Agar program ini terlaksana, pemerintah setempat pun telah bekerjasama dengan 50 penyedia jasa tinja swasta yang ada di Kota Bekasi. Sebab, saat ini pemerintah setempat baru memiliki 7 unit mobil penyedot air limbah domestik. 

 

“Tarif pemungutan retribusi penyedotan tinja telah diatur dalam Perda soal retribusi,” jelas dia.

 

Sementara itu, Kepala UPTD Pengelolaan Air Limbah Domestik pada Dinas Perumahan, Kawasan Permukiman dan Pertanahan (Perkimtan) Kota Bekasi, Andrea Sucipto menjelaskan, adapun retribusi dalam pengedotan lumpur limbah domestik diatur dalamn Peraturan Daerah nomor 09 Tahun 2018 tentang Retribusi Daerah.

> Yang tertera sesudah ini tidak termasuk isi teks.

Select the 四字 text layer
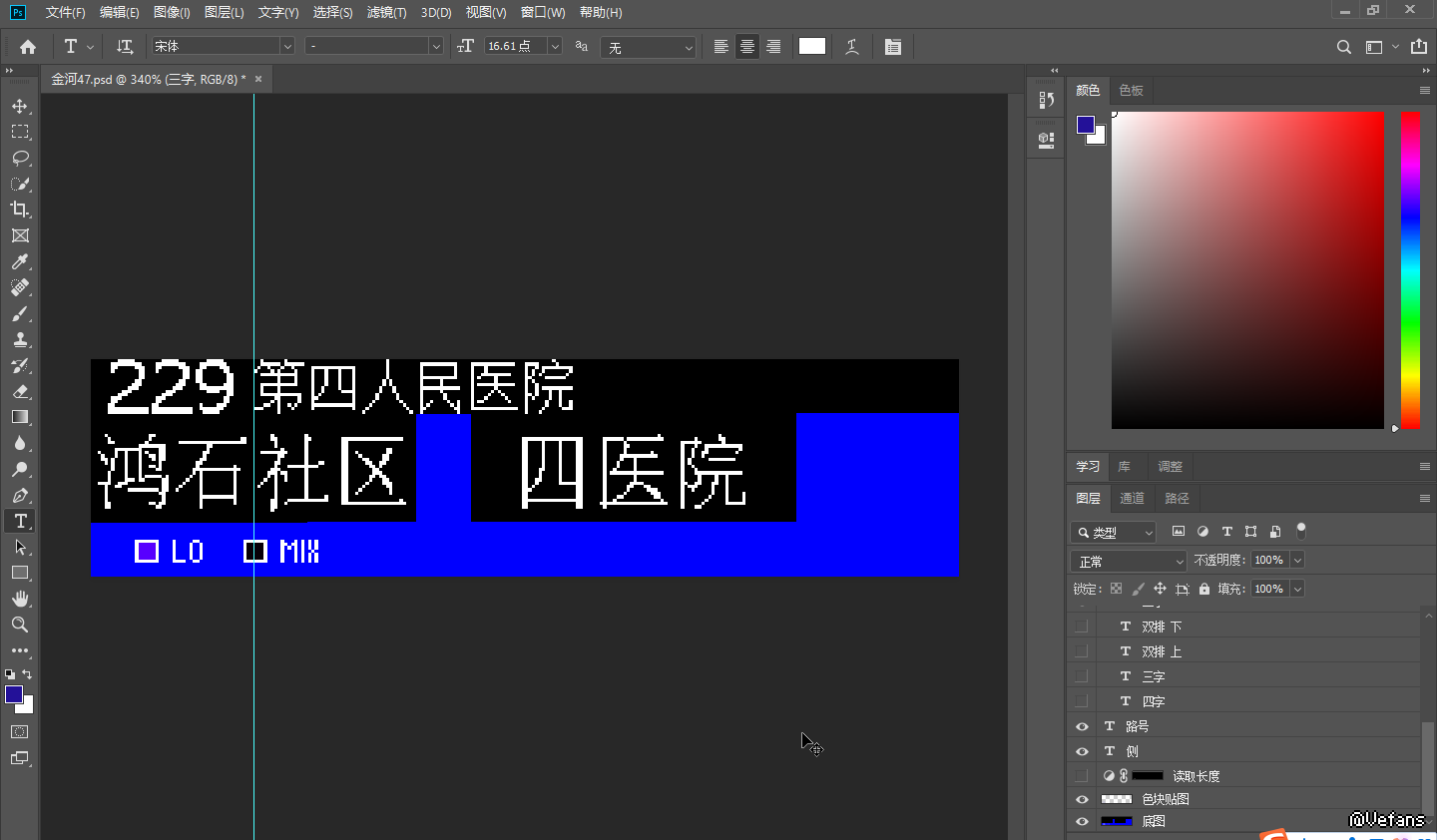Viewport: 1437px width, 840px height. 1154,701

Klasifikasi tarif berdasarkan dengan tipe rumah tinggal

 

“Tarif bagi rumah tinggal, gedung asrama hingga kantor berbeda,” kata dia.

 

Untuk rumah tinggal bertipe subsidi (Perumnas) pemerintah menetapkan tarif sebesar Rp50 ribu/meter kubik (m3), perumahan menengah sebesar Rp70 ribu/m3, serta real estate sebesar Rp100 ribu/m3. Untuk bangunan seperti asrama, kantor, lembaga pendidikan, lembaga sosial, serta bangunan lain sejenis dikenakan tarif sebesar Rp75 ribu/m3, serta untuk bangunan bertipe kantor swasta, toko, rumah sakit dan tempat usaha lainnya adalah sebesar Rp150 ribu/m3.

 

Di luar masalah tarif, kata Andrea, pemerintah pun saat ini tengah berupaya menyiapkan kredit pembuatan SPALD-S bagi warga yang kurang mampu. Hal ini dilakukan agar kesehatan warga ekonomi menengah ke bawah tetap terjamin.

 

“Kalau air tanah mereka tercemar tentu kesehatan mereka juga akan terganggu, maka dari itu kami sedang bikin formula untuk cara pengkreditannya,” tandas Andrea.